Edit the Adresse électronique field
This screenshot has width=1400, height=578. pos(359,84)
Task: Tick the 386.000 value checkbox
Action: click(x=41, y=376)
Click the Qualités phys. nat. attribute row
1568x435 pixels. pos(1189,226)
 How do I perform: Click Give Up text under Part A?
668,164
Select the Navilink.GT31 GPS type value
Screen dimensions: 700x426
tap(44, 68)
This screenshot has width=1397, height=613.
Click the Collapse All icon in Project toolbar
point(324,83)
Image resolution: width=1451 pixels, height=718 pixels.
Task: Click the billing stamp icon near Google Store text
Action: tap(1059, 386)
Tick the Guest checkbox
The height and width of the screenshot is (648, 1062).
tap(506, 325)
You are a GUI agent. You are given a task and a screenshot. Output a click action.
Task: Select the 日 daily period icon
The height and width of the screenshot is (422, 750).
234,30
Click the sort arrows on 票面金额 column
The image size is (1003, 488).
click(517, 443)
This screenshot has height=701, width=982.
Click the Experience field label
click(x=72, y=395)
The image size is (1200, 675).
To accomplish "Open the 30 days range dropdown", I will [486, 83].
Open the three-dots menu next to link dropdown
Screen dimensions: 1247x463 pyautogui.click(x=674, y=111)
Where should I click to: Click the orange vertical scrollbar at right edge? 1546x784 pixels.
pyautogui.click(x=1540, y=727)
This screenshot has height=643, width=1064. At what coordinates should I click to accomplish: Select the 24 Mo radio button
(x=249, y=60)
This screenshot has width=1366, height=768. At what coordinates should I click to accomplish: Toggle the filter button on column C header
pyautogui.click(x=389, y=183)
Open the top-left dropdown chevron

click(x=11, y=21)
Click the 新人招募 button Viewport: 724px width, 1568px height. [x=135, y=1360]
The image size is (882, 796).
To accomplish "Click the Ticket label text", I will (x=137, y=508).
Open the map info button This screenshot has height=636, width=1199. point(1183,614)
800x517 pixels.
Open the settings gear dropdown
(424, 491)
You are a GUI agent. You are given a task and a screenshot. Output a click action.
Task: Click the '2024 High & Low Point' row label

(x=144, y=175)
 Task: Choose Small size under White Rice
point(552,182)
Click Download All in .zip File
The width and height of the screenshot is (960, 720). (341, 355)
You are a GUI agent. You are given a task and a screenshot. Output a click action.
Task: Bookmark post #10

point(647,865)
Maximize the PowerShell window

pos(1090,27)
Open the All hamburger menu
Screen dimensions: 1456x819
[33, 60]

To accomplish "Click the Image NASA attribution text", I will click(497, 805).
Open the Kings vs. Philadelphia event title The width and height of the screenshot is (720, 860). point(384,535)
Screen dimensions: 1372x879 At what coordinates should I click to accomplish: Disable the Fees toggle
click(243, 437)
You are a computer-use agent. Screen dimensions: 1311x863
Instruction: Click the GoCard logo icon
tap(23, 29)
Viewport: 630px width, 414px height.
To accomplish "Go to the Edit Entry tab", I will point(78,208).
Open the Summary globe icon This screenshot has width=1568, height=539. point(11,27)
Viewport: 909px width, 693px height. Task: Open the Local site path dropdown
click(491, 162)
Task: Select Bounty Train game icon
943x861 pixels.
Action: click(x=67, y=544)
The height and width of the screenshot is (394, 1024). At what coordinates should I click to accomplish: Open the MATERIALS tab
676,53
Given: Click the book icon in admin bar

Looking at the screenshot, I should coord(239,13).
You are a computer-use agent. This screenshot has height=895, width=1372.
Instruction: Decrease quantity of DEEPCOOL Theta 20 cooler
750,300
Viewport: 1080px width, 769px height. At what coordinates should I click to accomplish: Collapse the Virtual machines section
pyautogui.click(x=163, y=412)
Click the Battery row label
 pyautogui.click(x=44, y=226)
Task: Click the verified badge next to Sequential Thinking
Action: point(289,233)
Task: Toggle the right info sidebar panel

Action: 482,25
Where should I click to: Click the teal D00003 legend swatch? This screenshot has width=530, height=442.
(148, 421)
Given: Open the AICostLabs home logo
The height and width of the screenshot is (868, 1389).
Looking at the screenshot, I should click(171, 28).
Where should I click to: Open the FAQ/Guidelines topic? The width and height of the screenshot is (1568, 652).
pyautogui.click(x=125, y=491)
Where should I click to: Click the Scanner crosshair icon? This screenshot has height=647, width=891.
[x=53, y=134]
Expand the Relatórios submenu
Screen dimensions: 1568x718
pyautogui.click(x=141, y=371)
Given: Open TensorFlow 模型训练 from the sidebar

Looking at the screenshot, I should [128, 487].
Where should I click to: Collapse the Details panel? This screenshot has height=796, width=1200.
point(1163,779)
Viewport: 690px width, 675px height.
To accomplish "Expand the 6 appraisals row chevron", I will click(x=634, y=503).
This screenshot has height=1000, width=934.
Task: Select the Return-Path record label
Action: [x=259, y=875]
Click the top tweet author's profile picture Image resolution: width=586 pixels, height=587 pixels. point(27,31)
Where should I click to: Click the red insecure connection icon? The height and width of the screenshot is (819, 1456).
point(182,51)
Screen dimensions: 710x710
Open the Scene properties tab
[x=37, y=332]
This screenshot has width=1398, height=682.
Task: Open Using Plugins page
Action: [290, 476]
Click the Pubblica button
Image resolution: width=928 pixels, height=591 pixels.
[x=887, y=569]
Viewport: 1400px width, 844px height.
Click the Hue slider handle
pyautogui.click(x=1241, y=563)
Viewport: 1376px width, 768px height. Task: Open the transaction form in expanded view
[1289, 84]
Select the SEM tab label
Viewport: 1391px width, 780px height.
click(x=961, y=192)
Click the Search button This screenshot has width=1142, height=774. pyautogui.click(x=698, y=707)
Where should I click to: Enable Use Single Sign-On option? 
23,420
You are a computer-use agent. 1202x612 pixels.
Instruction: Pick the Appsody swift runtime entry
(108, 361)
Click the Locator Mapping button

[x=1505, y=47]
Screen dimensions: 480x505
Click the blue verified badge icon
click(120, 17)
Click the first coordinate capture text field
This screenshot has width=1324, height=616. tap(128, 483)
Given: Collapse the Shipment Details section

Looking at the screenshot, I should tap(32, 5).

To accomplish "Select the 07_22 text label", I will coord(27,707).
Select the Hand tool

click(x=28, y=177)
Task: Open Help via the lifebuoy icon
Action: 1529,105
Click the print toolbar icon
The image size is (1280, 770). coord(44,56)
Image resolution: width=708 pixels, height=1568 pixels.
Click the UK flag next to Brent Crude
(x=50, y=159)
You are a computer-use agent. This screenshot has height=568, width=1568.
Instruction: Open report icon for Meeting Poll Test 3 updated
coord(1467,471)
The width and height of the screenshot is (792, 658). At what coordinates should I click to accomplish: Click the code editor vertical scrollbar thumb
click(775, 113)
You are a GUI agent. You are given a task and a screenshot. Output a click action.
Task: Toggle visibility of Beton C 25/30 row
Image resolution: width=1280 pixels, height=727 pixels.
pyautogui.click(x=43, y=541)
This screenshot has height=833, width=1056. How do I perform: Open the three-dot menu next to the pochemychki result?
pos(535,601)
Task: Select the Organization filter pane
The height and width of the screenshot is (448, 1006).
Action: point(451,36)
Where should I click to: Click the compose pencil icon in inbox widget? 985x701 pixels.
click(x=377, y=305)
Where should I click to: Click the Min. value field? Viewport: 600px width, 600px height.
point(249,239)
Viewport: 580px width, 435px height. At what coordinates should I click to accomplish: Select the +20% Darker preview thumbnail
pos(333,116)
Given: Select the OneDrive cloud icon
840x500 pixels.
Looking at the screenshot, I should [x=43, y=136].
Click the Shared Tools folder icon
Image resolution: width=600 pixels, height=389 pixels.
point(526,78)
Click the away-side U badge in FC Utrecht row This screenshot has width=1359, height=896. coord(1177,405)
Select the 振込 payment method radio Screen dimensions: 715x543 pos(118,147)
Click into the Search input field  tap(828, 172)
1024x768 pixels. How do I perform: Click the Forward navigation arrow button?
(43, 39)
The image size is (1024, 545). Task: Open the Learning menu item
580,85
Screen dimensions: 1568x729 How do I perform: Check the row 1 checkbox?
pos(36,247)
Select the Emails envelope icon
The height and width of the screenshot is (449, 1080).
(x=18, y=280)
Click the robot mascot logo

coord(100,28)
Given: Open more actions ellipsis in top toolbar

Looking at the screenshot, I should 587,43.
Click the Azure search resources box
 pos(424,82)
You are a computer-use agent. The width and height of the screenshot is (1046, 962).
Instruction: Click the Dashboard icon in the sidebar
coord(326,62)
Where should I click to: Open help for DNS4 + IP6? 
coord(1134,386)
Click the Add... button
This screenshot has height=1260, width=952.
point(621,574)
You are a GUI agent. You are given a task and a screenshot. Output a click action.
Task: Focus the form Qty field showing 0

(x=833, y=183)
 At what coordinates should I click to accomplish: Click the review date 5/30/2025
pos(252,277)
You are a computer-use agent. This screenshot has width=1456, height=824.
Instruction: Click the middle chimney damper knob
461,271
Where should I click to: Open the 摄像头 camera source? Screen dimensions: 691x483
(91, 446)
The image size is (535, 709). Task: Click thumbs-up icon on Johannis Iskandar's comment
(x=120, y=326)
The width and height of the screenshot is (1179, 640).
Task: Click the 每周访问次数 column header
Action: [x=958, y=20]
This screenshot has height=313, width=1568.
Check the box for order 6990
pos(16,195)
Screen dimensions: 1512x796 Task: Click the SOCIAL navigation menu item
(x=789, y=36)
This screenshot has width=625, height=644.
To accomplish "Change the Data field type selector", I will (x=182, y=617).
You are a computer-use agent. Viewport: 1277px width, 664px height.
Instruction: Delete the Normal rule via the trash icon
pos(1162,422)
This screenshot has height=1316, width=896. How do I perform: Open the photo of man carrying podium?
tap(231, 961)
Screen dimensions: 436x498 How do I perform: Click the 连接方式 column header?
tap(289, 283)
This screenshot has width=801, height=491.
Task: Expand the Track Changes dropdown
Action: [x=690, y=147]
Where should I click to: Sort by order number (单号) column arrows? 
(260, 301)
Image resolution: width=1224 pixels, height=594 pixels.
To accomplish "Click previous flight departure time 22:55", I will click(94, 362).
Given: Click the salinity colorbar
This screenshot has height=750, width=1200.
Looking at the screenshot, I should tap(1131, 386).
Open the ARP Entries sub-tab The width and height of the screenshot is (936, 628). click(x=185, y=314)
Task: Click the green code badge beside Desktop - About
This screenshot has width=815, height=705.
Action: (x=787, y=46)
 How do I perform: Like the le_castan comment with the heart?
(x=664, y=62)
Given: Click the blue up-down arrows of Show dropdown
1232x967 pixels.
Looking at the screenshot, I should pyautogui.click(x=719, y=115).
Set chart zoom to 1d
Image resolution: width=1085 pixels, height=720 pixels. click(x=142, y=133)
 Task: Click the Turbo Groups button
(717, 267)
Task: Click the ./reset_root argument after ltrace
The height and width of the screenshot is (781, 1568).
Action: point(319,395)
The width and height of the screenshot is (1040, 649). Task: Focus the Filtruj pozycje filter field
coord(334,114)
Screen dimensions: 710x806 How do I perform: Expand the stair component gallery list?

> WORK TO COMPLETE:
Restate, word for word, the listing above from its first line through the line that contains "This screenshot has width=1397, height=613.", keeping both of those lines.

> EXERCISE ANSWER:
Edit the Adresse électronique field
This screenshot has width=1400, height=578. pos(359,84)
Task: Tick the 386.000 value checkbox
Action: click(x=41, y=376)
Click the Qualités phys. nat. attribute row
1568x435 pixels. pos(1189,226)
 How do I perform: Click Give Up text under Part A?
668,164
Select the Navilink.GT31 GPS type value
Screen dimensions: 700x426
tap(44, 68)
This screenshot has width=1397, height=613.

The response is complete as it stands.